TEXT SECTION:
* * *
Yeah, I really meant it as a generic comment that also applies to my
own comment about EINVAL being ubiquitous; so not directed at your
comment about EACCES specifically.
Amir Goldstein July 4, 2023, 1:19 p.m. UTC | #12
On Tue, Jul 4, 2023 at 3:47 PM Christian Brauner <brauner@kernel.org> wrote:
>
> On Tue, Jul 04, 2023 at 01:18:33PM +0200, Jan Kara wrote:
> > On Tue 04-07-23 11:58:07, Christian Brauner wrote:
> > > On Mon, Jul 03, 2023 at 01:25:51PM +0200, Jan Kara wrote:
> > > > On Sat 01-07-23 19:25:14, Amir Goldstein wrote:
> > > > > On Fri, Jun 30, 2023 at 10:29 AM Christian Brauner <brauner@kernel.org> wrote:
> > > > > >
> > > > > > On Thu, Jun 29, 2023 at 07:20:44AM +0300, Amir Goldstein wrote:
> > > > > > > Hopefully, nobody is trying to abuse mount/sb marks for watching all
> > > > > > > anonymous pipes/inodes.
> > > > > > >
> > > > > > > I cannot think of a good reason to allow this - it looks like an
> > > > > > > oversight that dated back to the original fanotify API.
> > > > > > >
> > > > > > > Link: https://lore.kernel.org/linux-fsdevel/20230628101132.kvchg544mczxv2pm@quack3/
> > > > > > > Fixes: d54f4fba889b ("fanotify: add API to attach/detach super block mark")
* * *
EXERCISE PROMPT: Reproduce the fanotify mailing-list excerpt in full, word for word. Rely only on the fanotify mailing-list excerpt above.

STORED DATA:
* * *
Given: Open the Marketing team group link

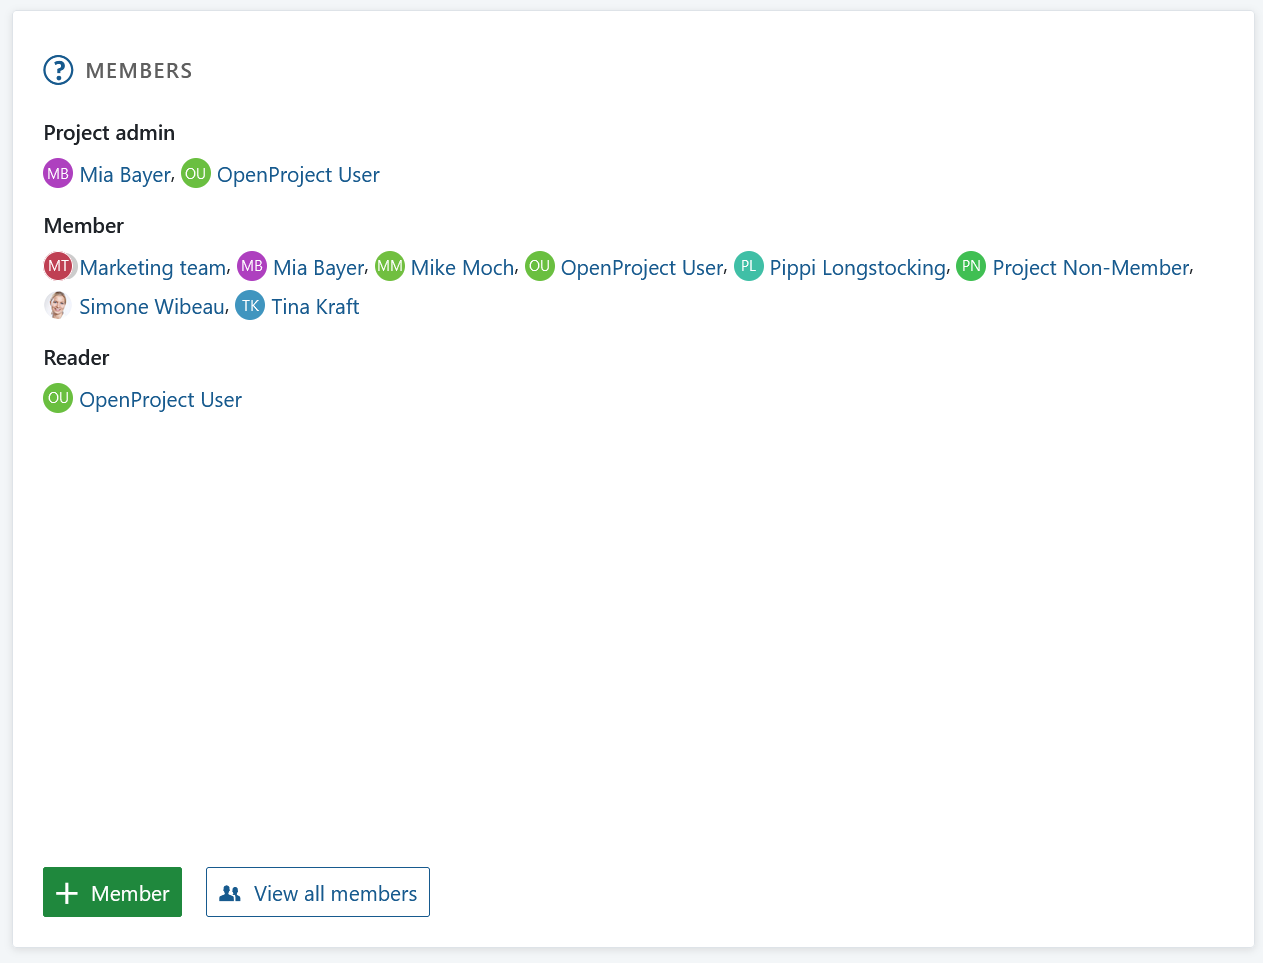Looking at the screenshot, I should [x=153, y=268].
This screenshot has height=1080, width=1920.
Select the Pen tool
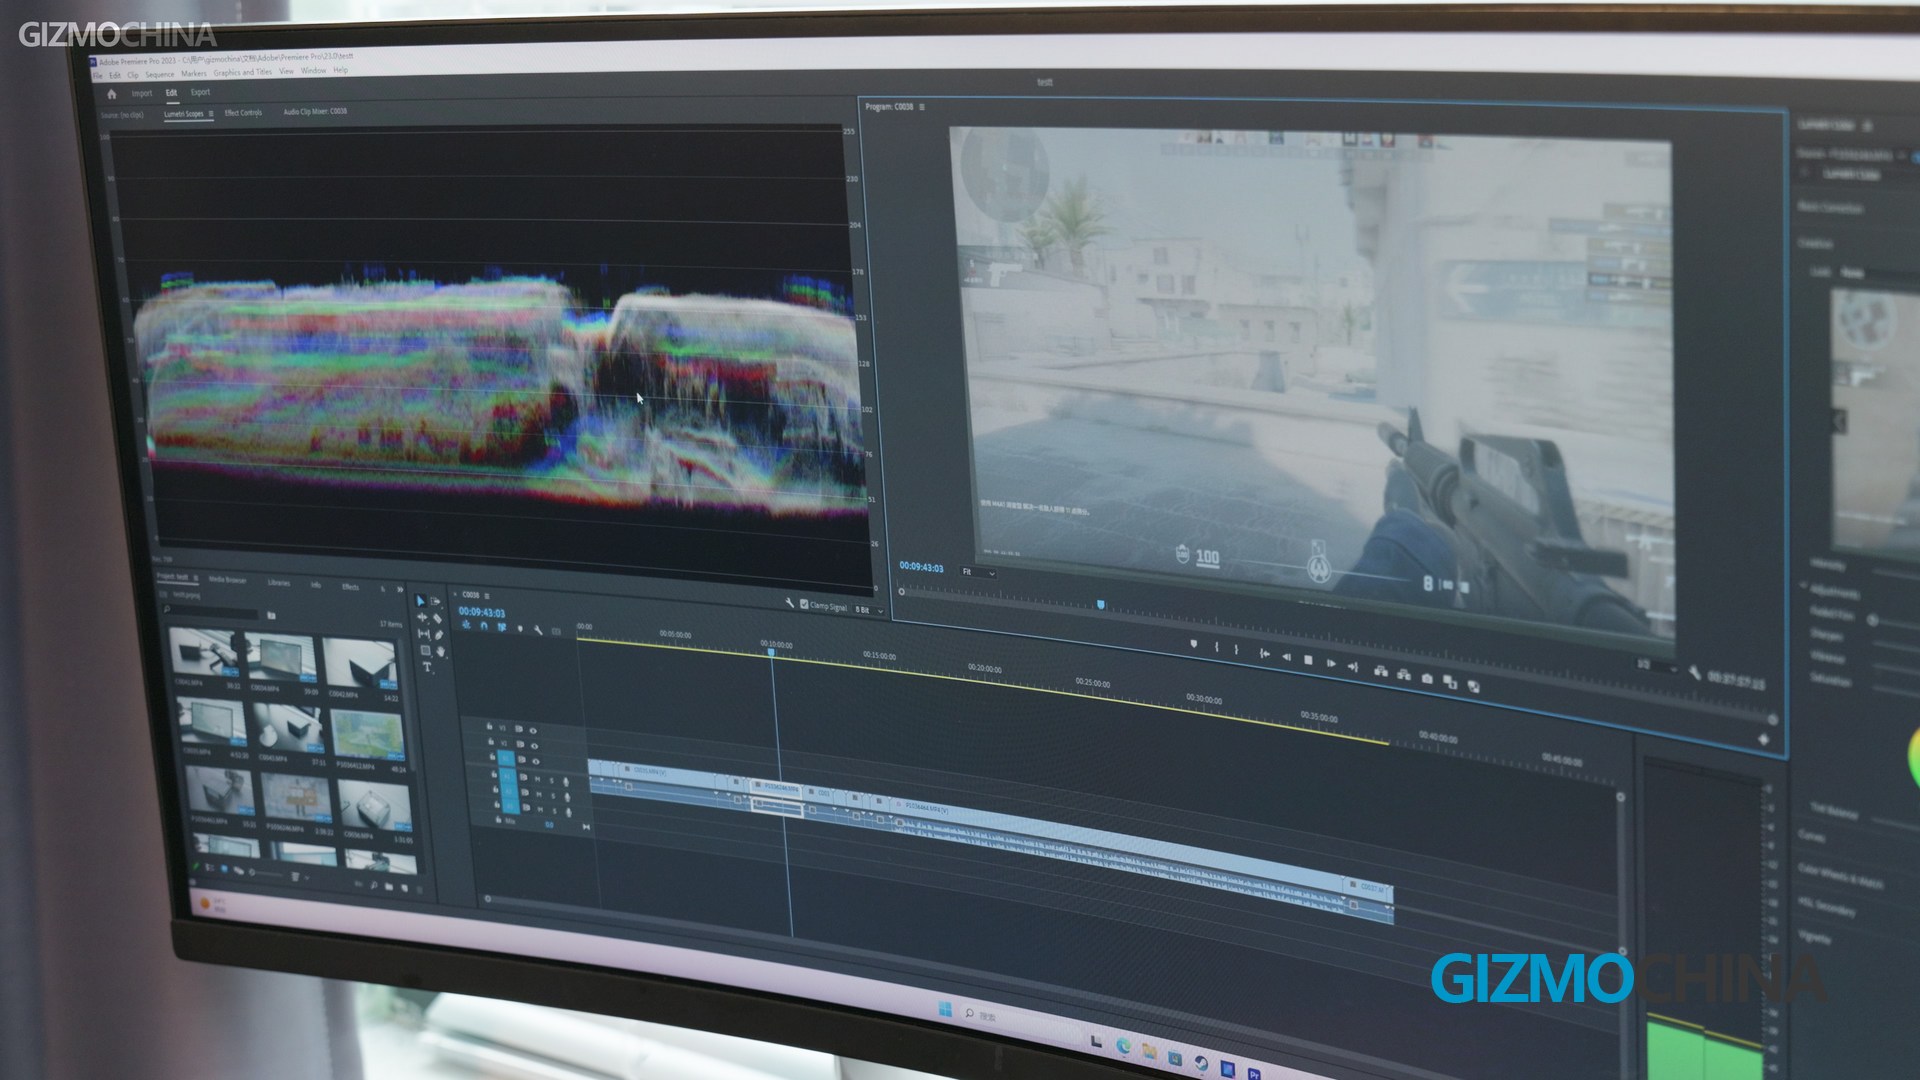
* * *
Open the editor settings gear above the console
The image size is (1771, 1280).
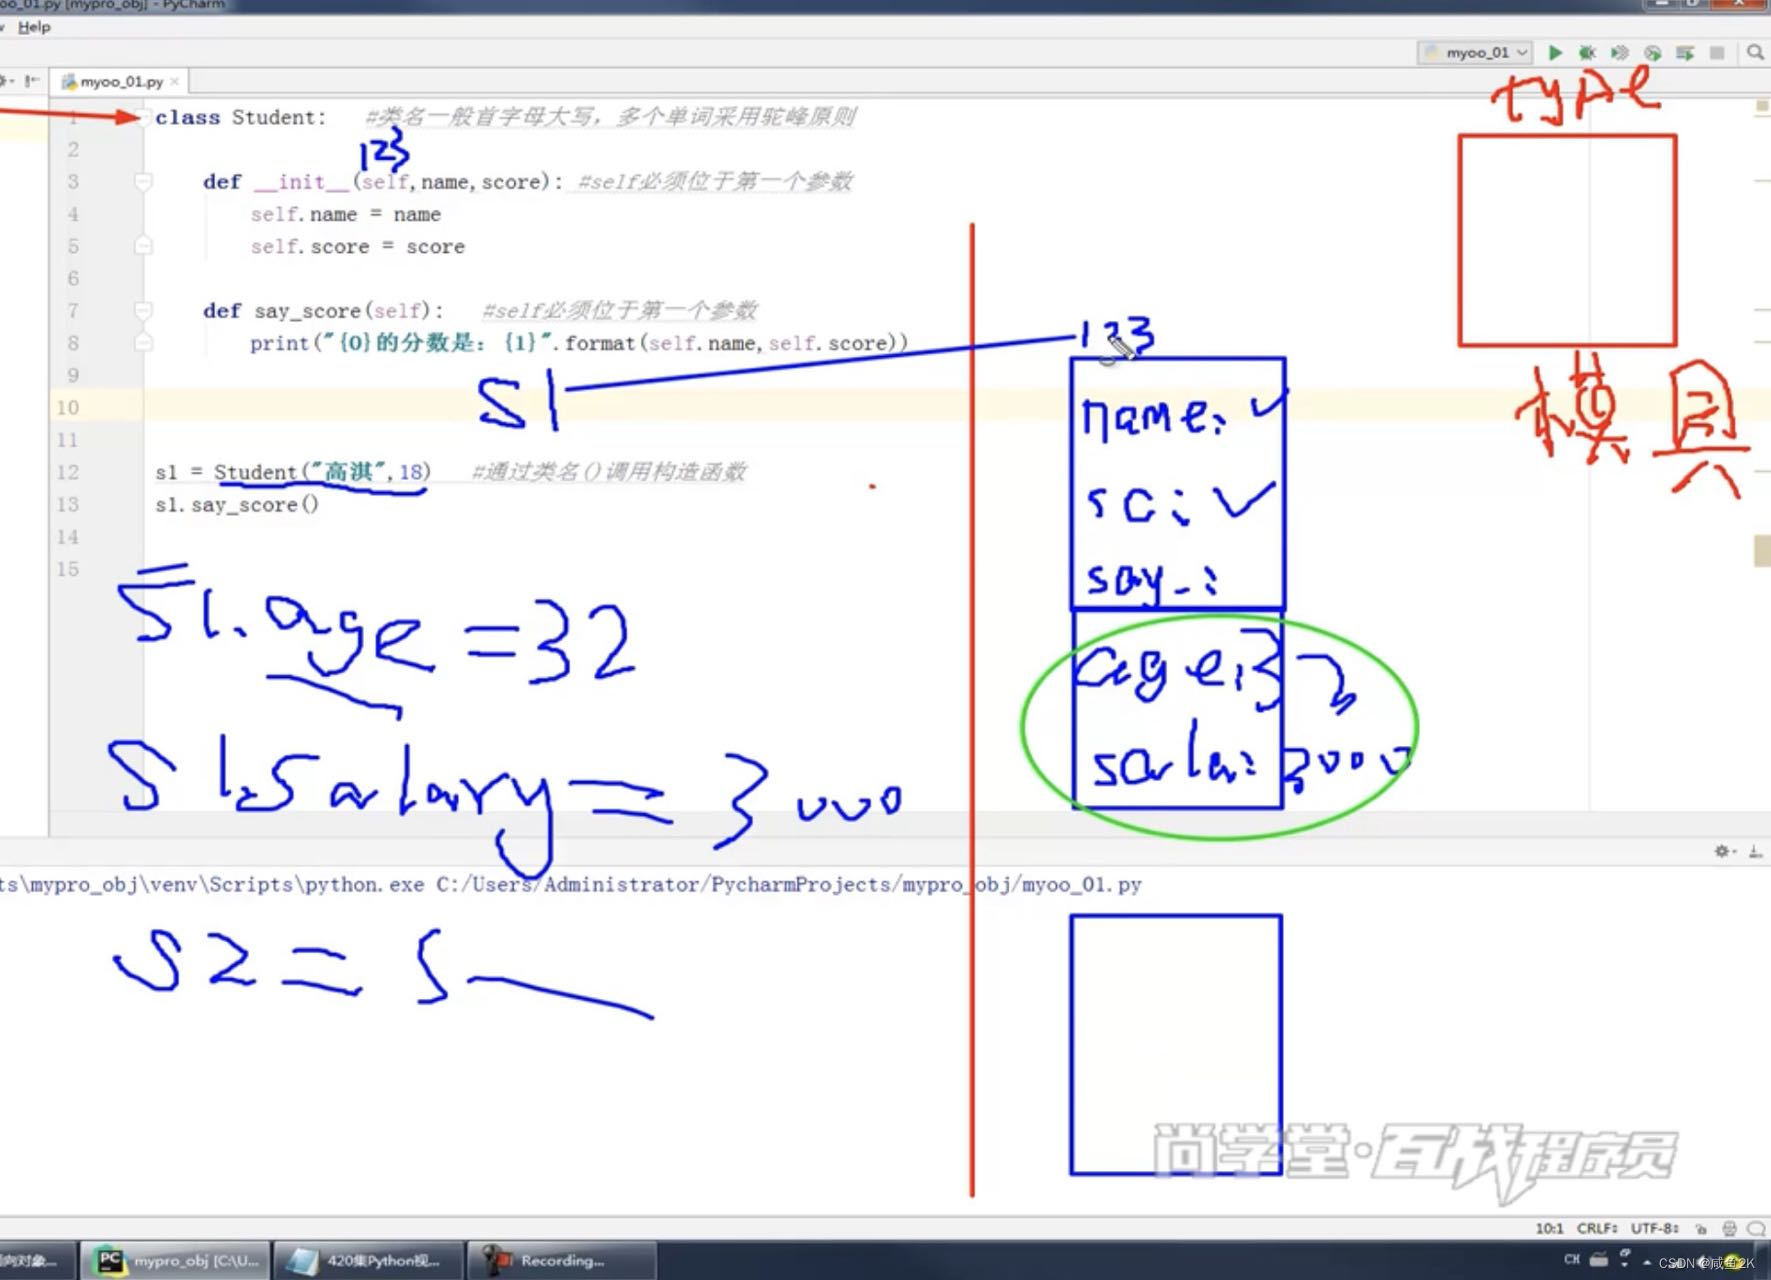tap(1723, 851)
* * *
EXPECTED OUTPUT:
Yeah, I really meant it as a generic comment that also applies to my
own comment about EINVAL being ubiquitous; so not directed at your
comment about EACCES specifically.
Amir Goldstein July 4, 2023, 1:19 p.m. UTC | #12
On Tue, Jul 4, 2023 at 3:47 PM Christian Brauner <brauner@kernel.org> wrote:
>
> On Tue, Jul 04, 2023 at 01:18:33PM +0200, Jan Kara wrote:
> > On Tue 04-07-23 11:58:07, Christian Brauner wrote:
> > > On Mon, Jul 03, 2023 at 01:25:51PM +0200, Jan Kara wrote:
> > > > On Sat 01-07-23 19:25:14, Amir Goldstein wrote:
> > > > > On Fri, Jun 30, 2023 at 10:29 AM Christian Brauner <brauner@kernel.org> wrote:
> > > > > >
> > > > > > On Thu, Jun 29, 2023 at 07:20:44AM +0300, Amir Goldstein wrote:
> > > > > > > Hopefully, nobody is trying to abuse mount/sb marks for watching all
> > > > > > > anonymous pipes/inodes.
> > > > > > >
> > > > > > > I cannot think of a good reason to allow this - it looks like an
> > > > > > > oversight that dated back to the original fanotify API.
> > > > > > >
> > > > > > > Link: https://lore.kernel.org/linux-fsdevel/20230628101132.kvchg544mczxv2pm@quack3/
> > > > > > > Fixes: d54f4fba889b ("fanotify: add API to attach/detach super block mark")